About this task =>
Your answer should be a single number: how many lines in the data below hold the string "agent".

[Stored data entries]
§
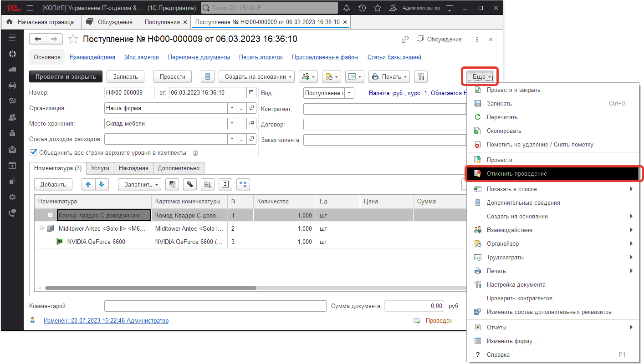Switch to the Накладная tab
Image resolution: width=644 pixels, height=364 pixels.
pos(133,168)
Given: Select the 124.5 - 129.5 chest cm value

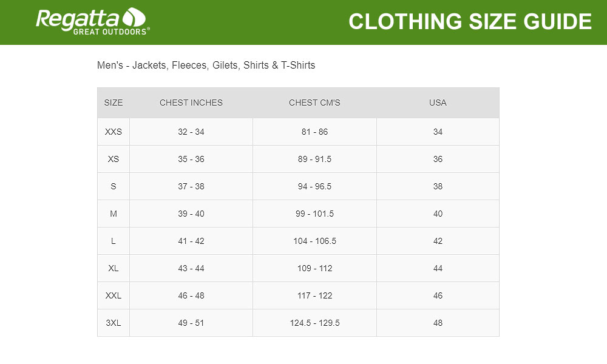Looking at the screenshot, I should click(x=314, y=323).
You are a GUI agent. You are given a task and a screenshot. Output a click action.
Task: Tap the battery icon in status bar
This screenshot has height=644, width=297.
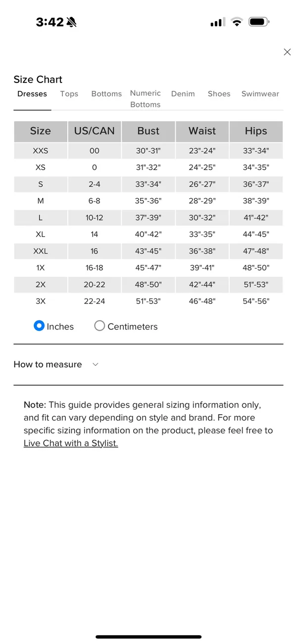coord(259,22)
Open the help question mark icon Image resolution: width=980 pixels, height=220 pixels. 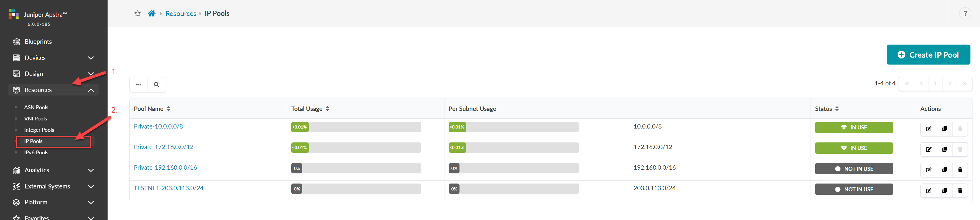pyautogui.click(x=965, y=14)
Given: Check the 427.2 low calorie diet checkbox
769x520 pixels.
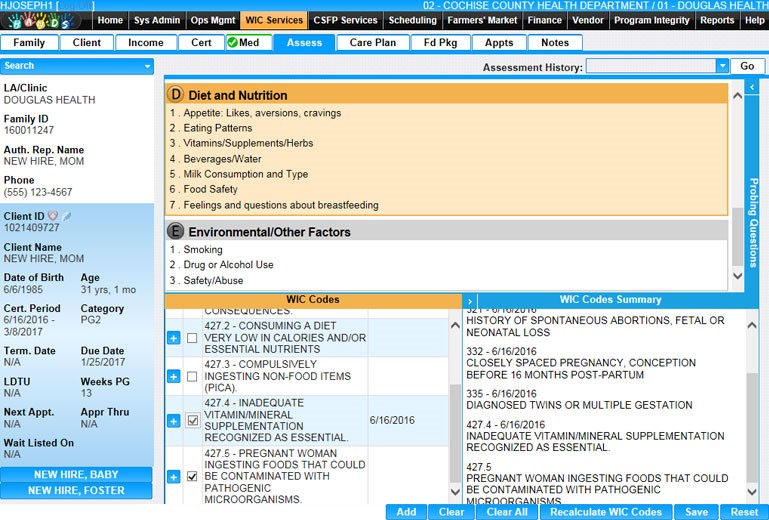Looking at the screenshot, I should (192, 338).
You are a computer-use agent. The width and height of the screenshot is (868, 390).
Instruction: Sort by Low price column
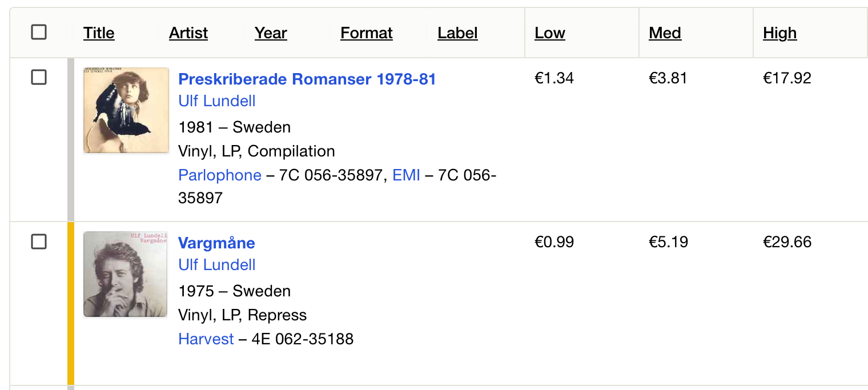(550, 33)
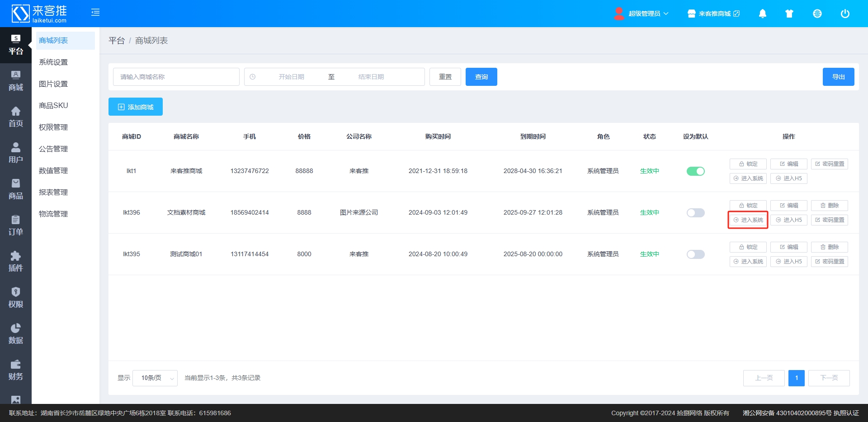Click 进入系统 for 文档素材商城
Screen dimensions: 868x422
tap(748, 220)
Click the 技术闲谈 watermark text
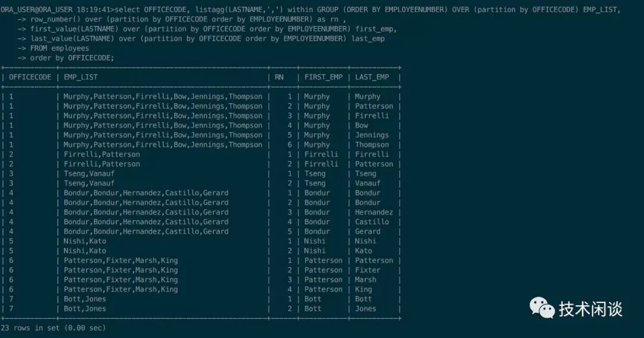The width and height of the screenshot is (644, 338). click(x=590, y=309)
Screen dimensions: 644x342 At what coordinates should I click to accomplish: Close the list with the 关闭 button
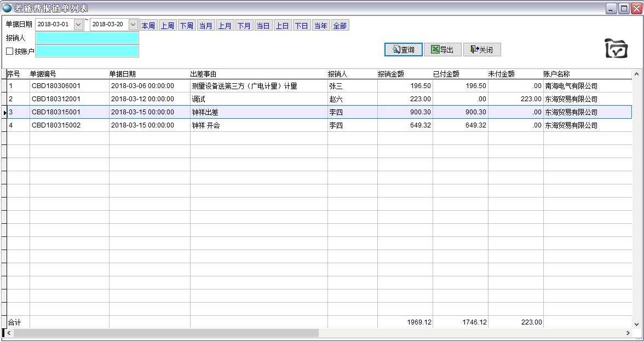tap(482, 50)
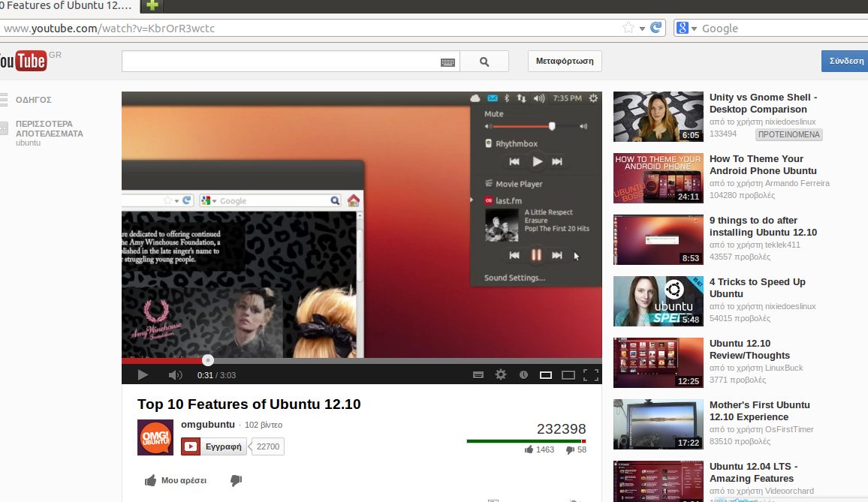Subscribe via the Εγγραφή button
This screenshot has width=868, height=502.
tap(213, 446)
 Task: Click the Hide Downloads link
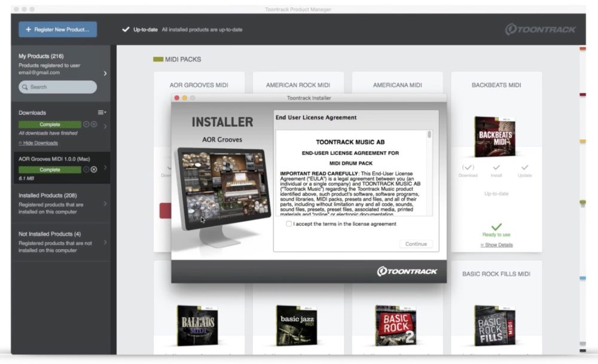coord(38,143)
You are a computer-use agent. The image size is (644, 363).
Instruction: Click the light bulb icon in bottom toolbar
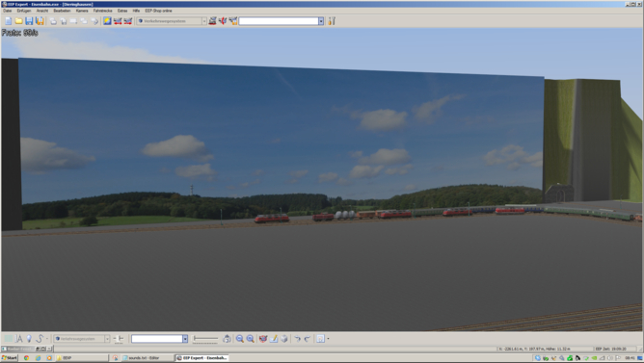click(29, 339)
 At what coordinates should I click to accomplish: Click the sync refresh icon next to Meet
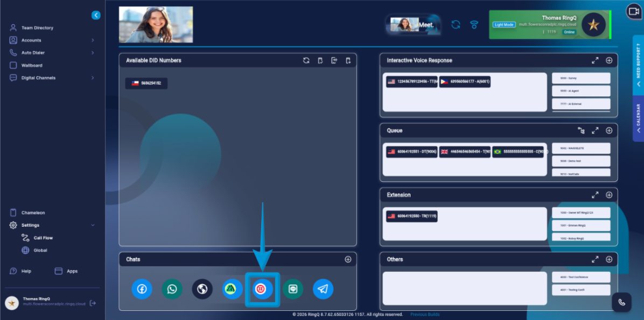[x=455, y=24]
§
Finished exercise =>
3